| Action item |
In the listing below, find the line containing "Click the GRAPH section label" and the line containing "Image resolution: width=790". Repeat exactly those two lines and every line between them.
*** Entries supplied ***
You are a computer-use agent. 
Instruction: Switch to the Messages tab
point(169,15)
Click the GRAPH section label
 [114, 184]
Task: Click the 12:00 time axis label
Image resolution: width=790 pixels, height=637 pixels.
***
*** Entries supplied ***
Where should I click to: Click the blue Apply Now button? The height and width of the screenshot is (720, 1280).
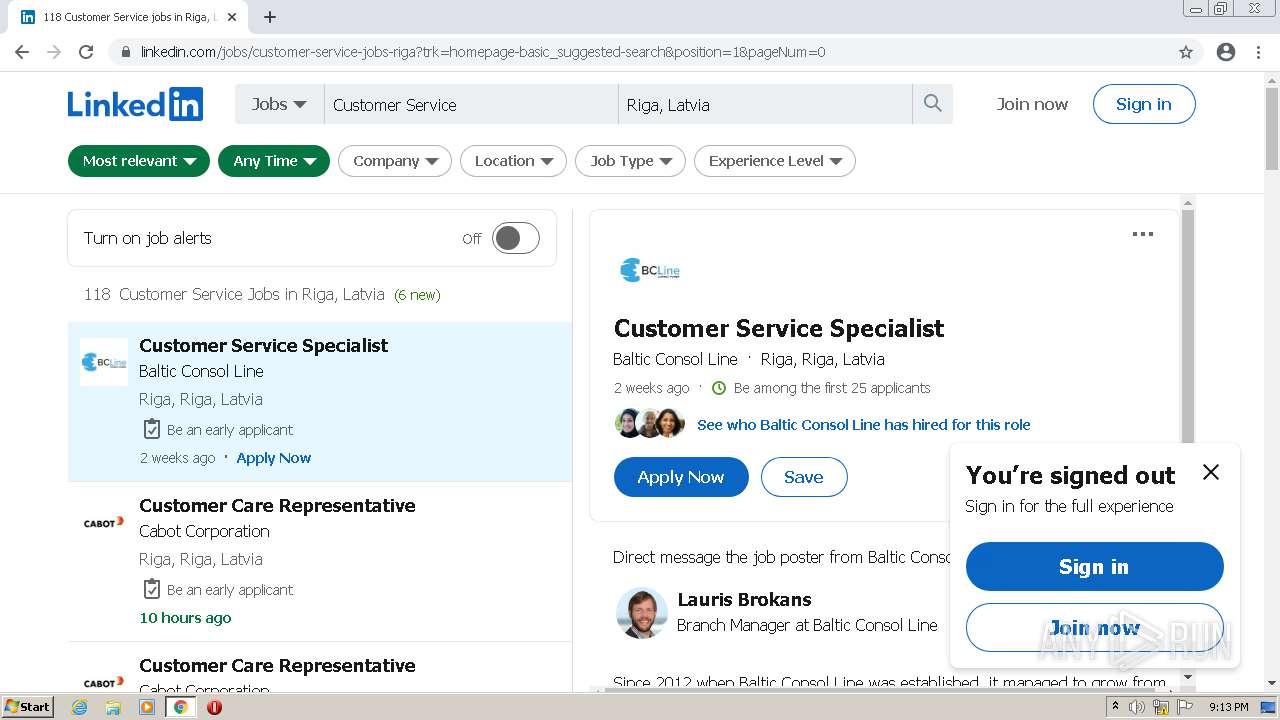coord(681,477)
***
*** Entries supplied ***
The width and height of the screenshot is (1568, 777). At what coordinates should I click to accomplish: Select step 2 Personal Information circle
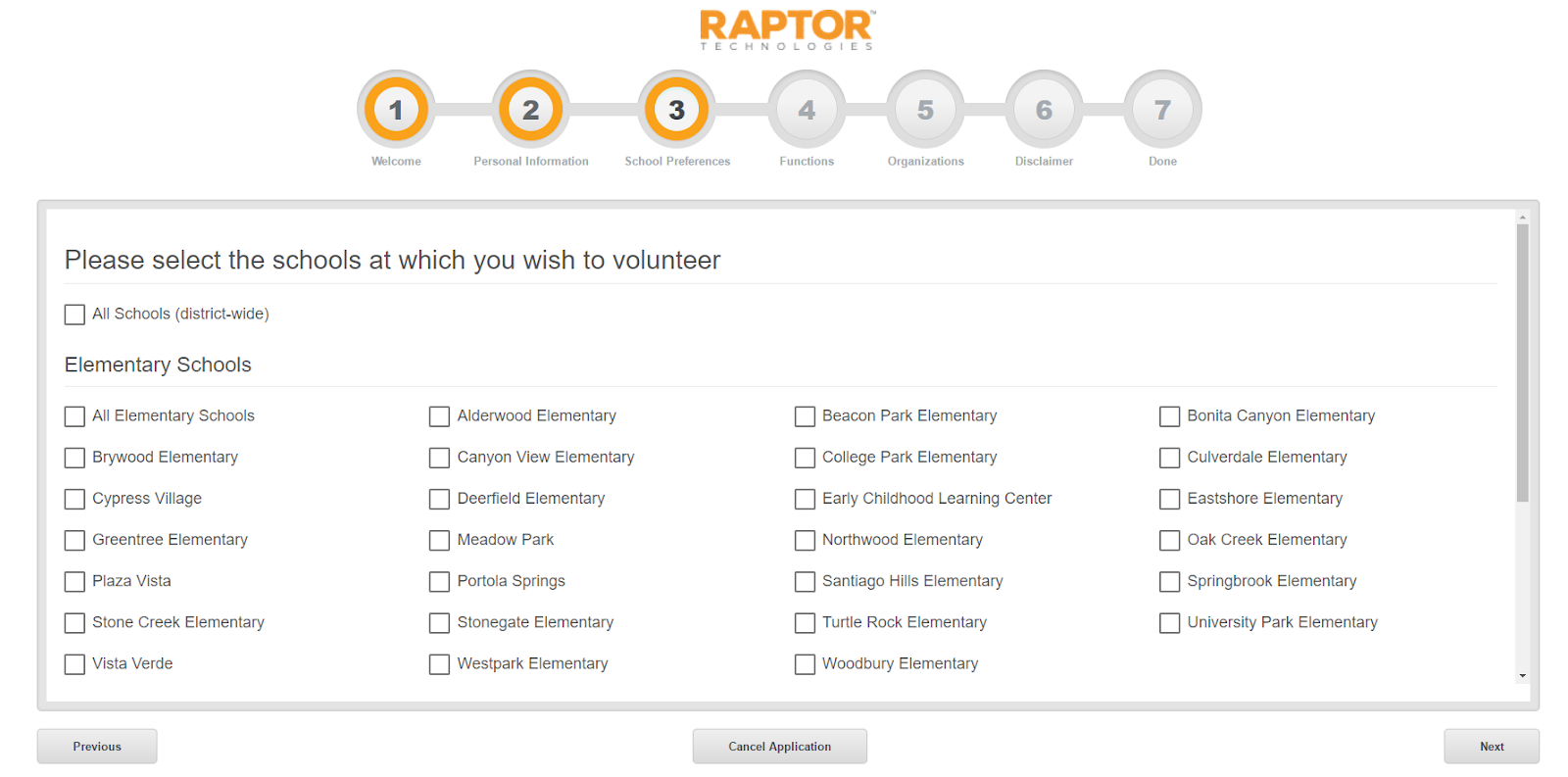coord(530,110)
***
| Answer box |
Click the GRAPH section label
 [114, 184]
Task: Click the 12:00 time axis label
Image resolution: width=790 pixels, height=637 pixels.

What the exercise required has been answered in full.